-- Document excerpt follows --

Ever on the hunt for the coolest drinking establishment in the most out-of-the-way location, Los Angeles’s lucky and intrepid will soon discover Apotheke. It’s deep in east Chinatown, overlooked by a barbed wire fence and a fierce street-art mural. Outside, the 1930s structure is freshly painted white brick. Inside, comes the surprise: an environment that could double as a Wes Anderson set. Though not quite the Grand Budapest Hotel, the mise-en-scène decidedly derives from a vintage Austrian apothecary as does its New York predecessor. Christopher Tierney, owner and designer of both, acknowledges the cinematic influence.
“It was a pigeon coop, derelict for almost seven years,” he says of the site at discovery. Tierney chose to view it as “a diamond in the rough.” In other words, the perfect setting for a three-year adventure of design, fabrication, and hands-on maker work replicating some New York elements to build the brand.

-- Document excerpt concluded --
-- Excerpted data follows --

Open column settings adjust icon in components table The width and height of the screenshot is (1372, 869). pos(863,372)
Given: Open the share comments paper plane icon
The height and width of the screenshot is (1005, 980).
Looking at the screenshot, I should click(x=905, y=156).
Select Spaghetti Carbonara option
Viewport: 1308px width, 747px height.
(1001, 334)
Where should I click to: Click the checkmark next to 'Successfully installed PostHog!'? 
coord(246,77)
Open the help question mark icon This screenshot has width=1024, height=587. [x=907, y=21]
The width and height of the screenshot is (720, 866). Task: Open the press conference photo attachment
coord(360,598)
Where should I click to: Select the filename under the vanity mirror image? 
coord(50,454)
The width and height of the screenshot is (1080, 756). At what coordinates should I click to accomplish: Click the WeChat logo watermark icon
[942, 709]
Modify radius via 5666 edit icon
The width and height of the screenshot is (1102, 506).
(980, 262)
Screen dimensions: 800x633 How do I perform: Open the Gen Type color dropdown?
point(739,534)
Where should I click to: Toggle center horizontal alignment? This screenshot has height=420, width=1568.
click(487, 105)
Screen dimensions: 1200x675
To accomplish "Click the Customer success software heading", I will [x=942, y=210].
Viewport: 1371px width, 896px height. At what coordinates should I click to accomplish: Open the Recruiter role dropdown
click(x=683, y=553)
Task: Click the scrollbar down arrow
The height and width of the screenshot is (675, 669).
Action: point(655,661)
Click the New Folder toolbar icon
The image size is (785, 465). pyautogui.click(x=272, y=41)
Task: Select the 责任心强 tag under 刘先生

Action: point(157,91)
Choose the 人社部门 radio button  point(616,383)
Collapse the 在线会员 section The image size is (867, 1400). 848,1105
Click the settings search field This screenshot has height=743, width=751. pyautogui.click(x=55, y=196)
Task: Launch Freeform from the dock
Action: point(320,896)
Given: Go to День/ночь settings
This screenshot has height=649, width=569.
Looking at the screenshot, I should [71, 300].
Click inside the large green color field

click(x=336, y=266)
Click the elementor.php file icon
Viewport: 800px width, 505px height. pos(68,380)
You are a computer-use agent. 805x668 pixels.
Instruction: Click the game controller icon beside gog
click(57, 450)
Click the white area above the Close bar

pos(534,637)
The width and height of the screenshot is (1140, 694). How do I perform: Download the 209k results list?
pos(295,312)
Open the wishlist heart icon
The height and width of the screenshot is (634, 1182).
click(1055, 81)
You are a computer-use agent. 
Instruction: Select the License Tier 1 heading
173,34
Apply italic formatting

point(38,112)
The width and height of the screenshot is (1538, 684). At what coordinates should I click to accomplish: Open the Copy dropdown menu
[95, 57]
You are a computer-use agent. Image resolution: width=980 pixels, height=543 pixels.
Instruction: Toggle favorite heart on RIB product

-- Excerpted data concluded --

* _Problem description_
Please carry on the Apotheke article from the point where it stops. The lines have nothing to do with the Apotheke article.

* _Response for this exercise_
Key was the illuminated bar. Tierney managed to find the same rosa aurora marble from a Portuguese quarry and built the piece to weave both inside and outside on a homey patio, this being LA of course. For the building’s envelope, he created chevron-patterned flooring of reclaimed pine inset with encaustic cement tiles. Some walls are burnished plaster, “a homemade recipe,” on which Tierney painted murals himself. Elsewhere, they are paneled with more of that pine or upholstered with fabric that looks like it survived the Austro-Hungarian empire. Meanwhile, an embroidered fabric found in a DTLA alley shop lines the wall to the restrooms, the women’s space glamorous in hot pink. The building’s main asset was its double-gable ceiling. Tierney gilded the underside of beams and whitewashed the structure above.
When it comes to furnishings, it’s hard to pick the one wow factor. Could it be the actual Biedermeier settee, subsequent inspiration for the mattress-ticking banquettes? How about sconces that look as if they are fashioned from a chemistry set, their beakers full of absinthe-colored liquid? Our bet would have to be the Murano chandelier. More than three feet tall and dating to the 1960s, it was, Tierney tells us, originally commissioned for a Milan hotel.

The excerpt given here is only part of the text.